The campaign is way past the original goal and is standing at a whopping $61 million.

“Our big gifts should be done, yet they keep showing up,” Shipley said.”So it just depends. We have an ask-out for a football stadium [and] if that were to happen, we would far exceed the nine million.”

Shipley also said the school’s endowment topped $88 million and a lot of the money received has been student-oriented.

“Five million dollars came in for the Priddy scholars. That’s 40 first-generation students that get to go here for free,” Shipley said. “Another gift that came in was software for our geoscience of petroleum and geology students. We had quite a few scholarships come in so you don’t see it yourself unless you are a recipient, but a lot of students get help from that.”

In a previous interview, Tony Vidmar, vice president of university advancement and public affairs, said, “We wouldn’t have the Priddy scholars if we didn’t have the campaign most likely. The Priddy Scholars Program was a direct result of a conversation that Dr. Shipley had with leaders of the Priddy Foundation.”


According to Shipley, renovations are being finished for the tuition revenue bonds which is what was used to build the Health Science Center. Some of that fund is also being used to finish Moffett Library which will be done in March or April. Renovations are also being done to Bridwell.

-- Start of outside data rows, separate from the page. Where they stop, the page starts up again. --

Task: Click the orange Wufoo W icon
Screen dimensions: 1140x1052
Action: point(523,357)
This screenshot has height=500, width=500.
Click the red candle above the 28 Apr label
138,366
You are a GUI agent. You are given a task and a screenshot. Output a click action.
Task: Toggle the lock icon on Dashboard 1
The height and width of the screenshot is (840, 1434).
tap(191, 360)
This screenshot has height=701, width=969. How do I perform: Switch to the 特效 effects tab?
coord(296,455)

“So the inside of Bridwell is being shifted and Education will move in there,” Shipley said. “After that Ferguson will get renovated and then next there are [renovations to] Daniel and Bolin. Bolin will have a renovation, we don’t know how big yet and Daniel will have a renovation for Greek life.”

There’s a facility building being built and students may see some things will move out of Clark Student Center and into Ferguson. The core of student services will be in one place so students aren’t running from building-to-building to get things done.

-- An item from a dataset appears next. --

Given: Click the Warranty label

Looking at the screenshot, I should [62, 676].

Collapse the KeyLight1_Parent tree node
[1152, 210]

“There is a terrific number of dominos falling,” Shipley said. “The next thing you’ll see happen is the pedestrianization of the campus. From the library on over, there [will be] no cars just like the Jesse Rodgers Promenade. More and more you’ll see the driving on campus get pushed out to the edges. It’s interesting and it’s safer for students that way. It takes some time to make all that happen but it’s in the plans.”

Purchased property

The Univerisity approved the purchase of property located at 2733 Midwestern Parkway in Wichita Falls, Texas.

Shipley said, “It was approved and it’s a bank building. It’s got a lot of open space and we’re putting contracting and purchasing and a lot of our storage there. So when you move out of the Daniel building where you have all those big bay areas to put the furniture that’s in transition and other things in transition will go there.”

International students

‘Tier 2’ is the tuition cost for students who are not residents of Texas who want to come to school at MSU. Tuition for students who are Texas residents is lower than the tuition for students who are non-Texas residents.

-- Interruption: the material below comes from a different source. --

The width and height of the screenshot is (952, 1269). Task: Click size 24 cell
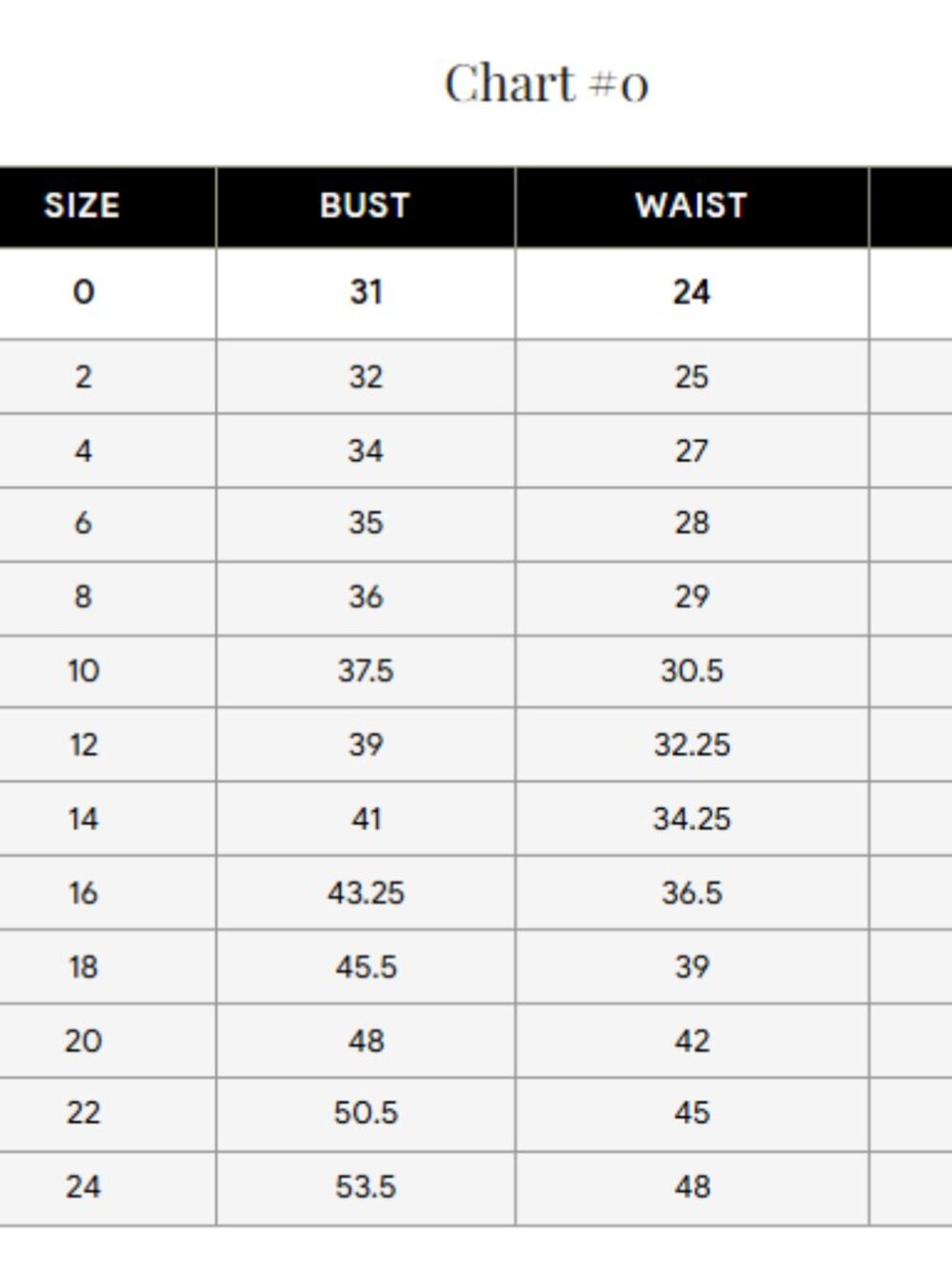[x=84, y=1186]
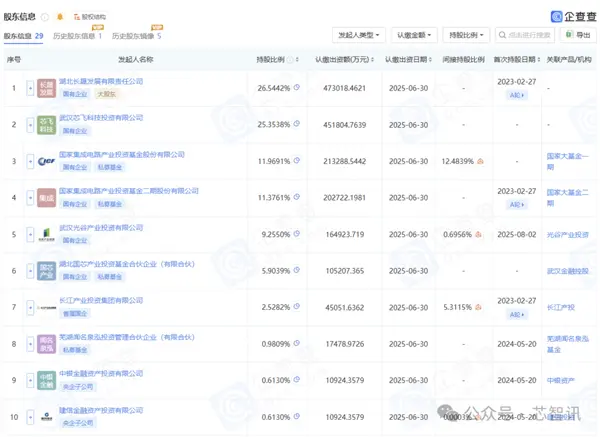Image resolution: width=600 pixels, height=437 pixels.
Task: Expand row 8 shareholder tree toggle
Action: [30, 344]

“Tier 3 is out of state tuition which is our international tuition. Tier 2 is in-state tuition plus $90 per credit hour and that is a discount on international enrollment,” Shipley said. “We offered it, but we capped it so that we didn’t discount our price too much. We do so much recruiting in developing nations where students can’t afford a full out-of-state rate that we want to be able to attract a varied student body and an international student body. We need that price difference to do that.”

Agents are hired to make deals with other countries to increase student enrollment. When tuition gets discounted, the amount of money that would be lost is made up of extra students who enroll because of the discounted price.

“[If] we get 600 students, it won’t matter how much discount there is because there will be so much more revenue,” Shipley said. “It allows us to make contracts with whole countries or islands. You might go to an island and work with their government and say ‘we can have your island students here for this price, not the price you see for normal international students.’ Our most robust international student-population is always from the Caribbean. We do have Pakistani and Indian students that like to study computer science with us but the rules change on who gets in and who doesn’t. You’re always changing your recruiting based on who we think [the Government] will let in.”